Debugging Matcher¶
-
py_entitymatching.
vis_debug_dt
(matcher, train, test, exclude_attrs, target_attr)[source]¶ Visual debugger for Decision Tree matcher.
Parameters: - matcher (DTMatcher) – The Decision tree matcher that should be debugged.
- train (DataFrame) – The pandas DataFrame that will be used to train the matcher.
- test (DataFrame) – The pandas DataFrame that will be used to test the matcher.
- exclude_attrs (list) – The list of attributes to be excluded from train and test, for training and testing.
- target_attr (string) – The attribute name in the ‘train’ containing the true labels.
-
py_entitymatching.
vis_debug_rf
(matcher, train, test, exclude_attrs, target_attr)[source]¶ Visual debugger for Random Forest matcher.
Parameters: - matcher (RFMatcher) – The Random Forest matcher that should be debugged.
- train (DataFrame) – The pandas DataFrame that will be used to train the matcher.
- test (DataFrame) – The pandas DataFrame that will be used to test the matcher.

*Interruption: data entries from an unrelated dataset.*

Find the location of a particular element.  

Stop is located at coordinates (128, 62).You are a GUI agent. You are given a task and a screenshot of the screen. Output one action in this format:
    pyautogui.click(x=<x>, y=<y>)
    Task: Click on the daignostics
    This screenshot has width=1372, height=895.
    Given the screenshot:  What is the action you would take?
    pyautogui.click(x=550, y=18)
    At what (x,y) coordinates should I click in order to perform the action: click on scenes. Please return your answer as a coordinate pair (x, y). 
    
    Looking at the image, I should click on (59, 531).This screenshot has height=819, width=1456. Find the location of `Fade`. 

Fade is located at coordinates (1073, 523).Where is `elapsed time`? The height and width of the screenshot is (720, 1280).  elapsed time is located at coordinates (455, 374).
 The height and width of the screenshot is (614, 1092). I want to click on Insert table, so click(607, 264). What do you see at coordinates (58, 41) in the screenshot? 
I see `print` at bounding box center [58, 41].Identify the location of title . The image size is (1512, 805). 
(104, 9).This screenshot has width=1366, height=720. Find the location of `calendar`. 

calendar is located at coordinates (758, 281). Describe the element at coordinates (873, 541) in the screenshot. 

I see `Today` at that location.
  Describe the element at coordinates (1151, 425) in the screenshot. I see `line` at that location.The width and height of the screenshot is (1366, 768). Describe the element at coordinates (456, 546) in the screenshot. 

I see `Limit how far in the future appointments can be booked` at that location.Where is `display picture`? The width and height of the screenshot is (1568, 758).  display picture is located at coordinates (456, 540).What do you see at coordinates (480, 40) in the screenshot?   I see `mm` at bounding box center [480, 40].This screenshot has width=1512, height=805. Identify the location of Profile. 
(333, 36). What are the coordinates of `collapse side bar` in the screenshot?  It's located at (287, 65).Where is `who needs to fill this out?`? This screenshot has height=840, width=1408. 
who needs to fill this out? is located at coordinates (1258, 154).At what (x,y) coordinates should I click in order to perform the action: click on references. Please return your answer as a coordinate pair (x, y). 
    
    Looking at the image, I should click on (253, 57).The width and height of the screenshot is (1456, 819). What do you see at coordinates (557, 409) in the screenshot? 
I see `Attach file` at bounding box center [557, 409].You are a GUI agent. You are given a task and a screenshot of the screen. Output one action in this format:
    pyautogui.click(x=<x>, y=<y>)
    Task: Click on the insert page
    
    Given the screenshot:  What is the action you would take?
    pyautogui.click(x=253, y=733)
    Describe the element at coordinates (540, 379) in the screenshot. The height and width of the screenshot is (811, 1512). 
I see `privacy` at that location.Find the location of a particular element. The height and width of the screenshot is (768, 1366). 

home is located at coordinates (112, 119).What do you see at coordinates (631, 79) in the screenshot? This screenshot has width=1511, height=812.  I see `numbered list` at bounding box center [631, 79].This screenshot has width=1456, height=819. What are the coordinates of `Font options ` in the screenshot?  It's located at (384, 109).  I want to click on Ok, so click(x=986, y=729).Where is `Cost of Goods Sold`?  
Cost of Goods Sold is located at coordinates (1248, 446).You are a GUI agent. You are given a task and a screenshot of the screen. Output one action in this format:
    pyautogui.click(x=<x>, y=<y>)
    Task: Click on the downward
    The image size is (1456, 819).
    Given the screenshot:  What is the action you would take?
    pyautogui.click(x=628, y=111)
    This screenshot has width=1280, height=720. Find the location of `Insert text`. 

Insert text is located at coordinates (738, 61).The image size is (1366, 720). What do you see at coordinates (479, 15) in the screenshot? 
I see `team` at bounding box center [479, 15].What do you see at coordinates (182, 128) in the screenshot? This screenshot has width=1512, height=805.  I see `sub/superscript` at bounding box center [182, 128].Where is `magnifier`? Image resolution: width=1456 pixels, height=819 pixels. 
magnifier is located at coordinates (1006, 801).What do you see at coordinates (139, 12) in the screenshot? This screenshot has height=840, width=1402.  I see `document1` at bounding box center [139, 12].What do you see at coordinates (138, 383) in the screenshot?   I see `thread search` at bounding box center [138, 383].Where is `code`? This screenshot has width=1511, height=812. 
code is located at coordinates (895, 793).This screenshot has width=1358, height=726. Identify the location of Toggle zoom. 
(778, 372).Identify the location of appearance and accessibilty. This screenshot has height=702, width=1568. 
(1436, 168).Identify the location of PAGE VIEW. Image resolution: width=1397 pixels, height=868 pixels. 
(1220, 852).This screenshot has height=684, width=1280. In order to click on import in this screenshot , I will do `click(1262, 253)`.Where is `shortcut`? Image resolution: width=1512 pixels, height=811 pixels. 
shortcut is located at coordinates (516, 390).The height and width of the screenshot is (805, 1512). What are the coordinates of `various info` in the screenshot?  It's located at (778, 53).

- exclude_attrs (list) – The list of attributes to be excluded from train and test, for training and testing.
- target_attr (string) – The attribute name in the ‘train’ containing the true labels.
-
py_entitymatching.
debug_decisiontree_matcher
(decision_tree, tuple_1, tuple_2, feature_table, table_columns, exclude_attrs=None)[source]¶ This function is used to debug a decision tree matcher using two input tuples.
Specifically, this function takes in two tuples, gets the feature vector using the feature table and finally passes it to the decision tree and displays the path that the feature vector takes in the decision tree.
Parameters: - decision_tree (DTMatcher) – The input decision tree object that should be debugged.
- tuple_1,tuple_2 (Series) – Input tuples that should be debugged.
- feature_table (DataFrame) – Feature table containing the functions for the features.
- table_columns (list) – List of all columns that will be outputted after generation of feature vectors.
- exclude_attrs (list) – List of attributes that should be removed from the table columns.
Raises: AssertionError
– If the input feature table is not of type pandas DataFrame.
-
py_entitymatching.
debug_randomforest_matcher
(random_forest, tuple_1, tuple_2, feature_table, table_columns, exclude_attrs=None)[source]¶ This function is used to debug a random forest matcher using two input tuples.
Specifically, this function takes in two tuples, gets the feature vector using the feature table and finally passes it to the random forest and displays the path that the feature vector takes in each of the decision trees that make up the random forest matcher.
Parameters: - random_forest (RFMatcher) – The input random forest object that should be debugged.
- tuple_1,tuple_2 (Series) – Input tuples that should be debugged.
- feature_table (DataFrame) – Feature table containing the functions for the features.
- table_columns (list) – List of all columns that will be outputted after generation of feature vectors.
- exclude_attrs (list) – List of attributes that should be removed from the table columns.
Raises: AssertionError
– If the input feature table is not of type pandas DataFrame.